Wiadomości
Premier o energetyce jądrowej: dotąd najdalej rozwinęliśmy współpracę z Amerykanami
Chcemy w najbliższych kilkunastu latach do 2040 r., osiągnąć poziom co najmniej 6 reaktorów i 9 GW mocy; wierzę, że ten cel jest możliwy do przekroczenia - powiedział premier Mateusz Morawiecki odnosząc się do planów dot. o energetyki jądrowej. Dotąd najdalej rozwinęliśmy współpracę z Amerykanami.
Premier Mateusz Morawiecki został zapytany podczas poniedziałkowego briefingu o weekendową rozmowę z wiceprezydent Stanów Zjednoczonych Kamalą Harris. KPRM w niedzielę wieczorem poinformowała, że Morawiecki rozmawiał telefonicznie z wiceprezydent USA, a głównym tematem rozmowy były problemy w sektorze energetycznym na świecie.
"Chcemy w najbliższych kilkunastu latach do roku 2040, bo tak planuje się duże inwestycje w zakresie energetyki jądrowej, osiągnąć poziom co najmniej 6 reaktorów i 9 GW mocy. Wierzę, że jest to również możliwe do przekroczenia, że ten cel jest możliwy do przekroczenia" - ocenił premier.
"Chcemy współpracować bardzo blisko z naszymi partnerami. Do tej pory najdalej rozwinęliśmy naszą współpracę z partnerami właśnie amerykańskimi. I o tym w szczególności rozmawiałem z panią wiceprezydent wiceprezydent Stanów Zjednoczonych Kamalą Harris" - przekazał Morawiecki.

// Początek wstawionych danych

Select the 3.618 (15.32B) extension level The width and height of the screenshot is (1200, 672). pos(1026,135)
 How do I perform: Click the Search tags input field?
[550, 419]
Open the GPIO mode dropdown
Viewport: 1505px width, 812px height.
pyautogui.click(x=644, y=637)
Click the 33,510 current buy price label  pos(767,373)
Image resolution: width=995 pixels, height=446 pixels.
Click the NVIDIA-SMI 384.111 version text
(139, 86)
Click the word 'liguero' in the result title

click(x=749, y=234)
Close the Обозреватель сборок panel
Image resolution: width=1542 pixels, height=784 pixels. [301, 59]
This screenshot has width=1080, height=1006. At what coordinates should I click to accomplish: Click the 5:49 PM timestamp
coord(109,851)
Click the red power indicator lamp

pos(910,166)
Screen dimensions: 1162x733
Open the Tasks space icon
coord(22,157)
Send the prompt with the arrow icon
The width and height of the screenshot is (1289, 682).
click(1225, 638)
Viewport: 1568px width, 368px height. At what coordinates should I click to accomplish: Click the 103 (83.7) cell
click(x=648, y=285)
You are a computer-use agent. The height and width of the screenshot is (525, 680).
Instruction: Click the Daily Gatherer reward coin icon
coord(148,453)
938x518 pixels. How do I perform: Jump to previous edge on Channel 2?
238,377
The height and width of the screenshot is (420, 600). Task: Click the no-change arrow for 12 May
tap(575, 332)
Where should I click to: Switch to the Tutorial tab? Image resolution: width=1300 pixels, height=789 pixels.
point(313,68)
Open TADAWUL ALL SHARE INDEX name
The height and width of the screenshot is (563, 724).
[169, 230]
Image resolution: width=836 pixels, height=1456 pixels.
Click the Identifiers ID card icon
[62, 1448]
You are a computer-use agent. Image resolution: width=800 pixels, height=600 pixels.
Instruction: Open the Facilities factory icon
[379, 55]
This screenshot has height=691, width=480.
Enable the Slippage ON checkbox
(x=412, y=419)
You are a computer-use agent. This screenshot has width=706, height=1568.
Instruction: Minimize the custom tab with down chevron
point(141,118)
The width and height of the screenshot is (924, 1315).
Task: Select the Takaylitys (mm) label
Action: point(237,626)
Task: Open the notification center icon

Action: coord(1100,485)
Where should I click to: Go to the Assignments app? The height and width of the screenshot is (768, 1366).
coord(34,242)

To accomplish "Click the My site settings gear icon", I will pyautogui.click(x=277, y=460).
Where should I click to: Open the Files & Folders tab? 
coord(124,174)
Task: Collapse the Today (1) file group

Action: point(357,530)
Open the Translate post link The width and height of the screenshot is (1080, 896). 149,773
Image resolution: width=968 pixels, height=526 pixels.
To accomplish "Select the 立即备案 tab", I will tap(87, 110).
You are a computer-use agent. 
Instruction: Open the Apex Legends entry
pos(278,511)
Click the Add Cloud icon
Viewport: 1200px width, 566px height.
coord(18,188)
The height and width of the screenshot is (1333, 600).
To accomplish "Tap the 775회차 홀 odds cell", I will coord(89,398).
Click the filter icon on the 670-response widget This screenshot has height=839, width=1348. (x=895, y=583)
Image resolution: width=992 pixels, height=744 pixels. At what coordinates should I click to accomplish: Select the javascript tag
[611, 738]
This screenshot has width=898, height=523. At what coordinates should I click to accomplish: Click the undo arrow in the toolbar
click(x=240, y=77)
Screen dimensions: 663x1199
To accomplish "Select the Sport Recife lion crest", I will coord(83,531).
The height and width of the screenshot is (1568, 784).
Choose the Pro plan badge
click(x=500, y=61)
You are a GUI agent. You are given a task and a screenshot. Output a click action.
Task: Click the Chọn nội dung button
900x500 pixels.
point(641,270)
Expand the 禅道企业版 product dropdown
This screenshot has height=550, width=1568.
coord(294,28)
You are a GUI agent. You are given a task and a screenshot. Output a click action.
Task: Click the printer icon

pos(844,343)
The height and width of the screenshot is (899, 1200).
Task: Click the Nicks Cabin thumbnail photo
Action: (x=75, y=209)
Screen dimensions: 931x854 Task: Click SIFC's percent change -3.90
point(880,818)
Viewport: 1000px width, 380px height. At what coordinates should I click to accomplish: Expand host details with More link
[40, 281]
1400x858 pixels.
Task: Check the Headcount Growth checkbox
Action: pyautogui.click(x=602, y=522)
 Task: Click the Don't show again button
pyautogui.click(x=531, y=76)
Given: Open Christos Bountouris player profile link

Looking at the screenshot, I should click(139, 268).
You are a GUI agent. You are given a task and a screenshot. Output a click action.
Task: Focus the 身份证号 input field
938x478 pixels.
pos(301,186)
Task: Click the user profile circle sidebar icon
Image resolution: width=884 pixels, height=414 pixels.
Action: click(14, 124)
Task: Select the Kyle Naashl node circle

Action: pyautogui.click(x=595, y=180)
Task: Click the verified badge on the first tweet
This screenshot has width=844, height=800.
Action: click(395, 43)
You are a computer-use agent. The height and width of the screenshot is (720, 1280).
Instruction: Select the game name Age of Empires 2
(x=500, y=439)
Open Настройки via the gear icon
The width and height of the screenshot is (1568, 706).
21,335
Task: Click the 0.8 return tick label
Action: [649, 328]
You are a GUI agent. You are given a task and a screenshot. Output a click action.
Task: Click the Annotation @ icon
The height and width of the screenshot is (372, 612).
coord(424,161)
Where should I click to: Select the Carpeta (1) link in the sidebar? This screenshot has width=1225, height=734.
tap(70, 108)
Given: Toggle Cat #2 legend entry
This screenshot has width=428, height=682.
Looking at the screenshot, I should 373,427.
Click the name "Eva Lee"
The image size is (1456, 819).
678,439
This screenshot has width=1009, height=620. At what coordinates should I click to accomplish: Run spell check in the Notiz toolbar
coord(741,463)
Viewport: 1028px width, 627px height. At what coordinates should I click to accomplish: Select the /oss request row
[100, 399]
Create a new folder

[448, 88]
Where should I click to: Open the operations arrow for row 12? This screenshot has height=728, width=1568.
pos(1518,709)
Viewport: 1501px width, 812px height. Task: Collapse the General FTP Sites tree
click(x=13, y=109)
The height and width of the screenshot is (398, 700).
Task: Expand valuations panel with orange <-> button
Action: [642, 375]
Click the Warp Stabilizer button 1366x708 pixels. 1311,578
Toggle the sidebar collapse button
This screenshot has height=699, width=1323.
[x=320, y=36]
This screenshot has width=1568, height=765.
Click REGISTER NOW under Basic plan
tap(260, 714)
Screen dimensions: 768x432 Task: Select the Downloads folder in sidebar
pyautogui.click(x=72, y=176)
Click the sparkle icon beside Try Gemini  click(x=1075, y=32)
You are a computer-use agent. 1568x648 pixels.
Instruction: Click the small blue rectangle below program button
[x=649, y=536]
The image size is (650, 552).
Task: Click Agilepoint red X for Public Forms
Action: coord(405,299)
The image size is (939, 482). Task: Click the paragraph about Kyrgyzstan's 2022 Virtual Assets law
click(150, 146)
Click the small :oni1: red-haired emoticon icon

Jak dodał szef rządu, rozmowy dotyczyły "konkretnych firm, konkretnych technologii", a także tego, "jak przyspieszyć ten proces - jesteśmy do tego gotowi".
"Ale jednocześnie też w Paryżu kilka dni temu rozmawiałem również o energetyce jądrowej z prezydentem Emmanuelem Marconem. I liczę na to, że ta współpraca jest kompatybilna - zresztą potwierdziliśmy sobie to zarówno z Amerykanami, jak i z Francuzami" - powiedział Morawiecki.
Czytaj też
Jak zaznaczył, rozmowy prowadzone są również z Koreańczykami o technologii amerykańskiej, którą Koreańczycy wdrożyli. "Wszystko to jest spójne. Jest to jednolita koncepcja i niesprzeczne ze sobą rozmowy. Chcemy z nimi przyspieszyć, bo widzimy doskonale, jak w gruzach legła ta polityka niemiecko-rosyjskiej przyjaźni gazowej, która doprowadziła dzisiaj do nieszczęścia w Europie" - podkreślił Morawiecki.
Na stronach KPRM poinformowano w weekend, że "na prośbę strony amerykańskiej" premier Morawiecki rozmawiał telefonicznie z wiceprezydent Harris, a głównym tematem rozmowy były problemy w sektorze energetycznym na świecie, co ma bezpośredni wpływ na gospodarki wielu państw".
W komunikacie dodano, że "konieczne staje się poszukiwanie nowych źródeł energii i rozwój m.in. energetyki jądrowej w takich krajach, jak Polska".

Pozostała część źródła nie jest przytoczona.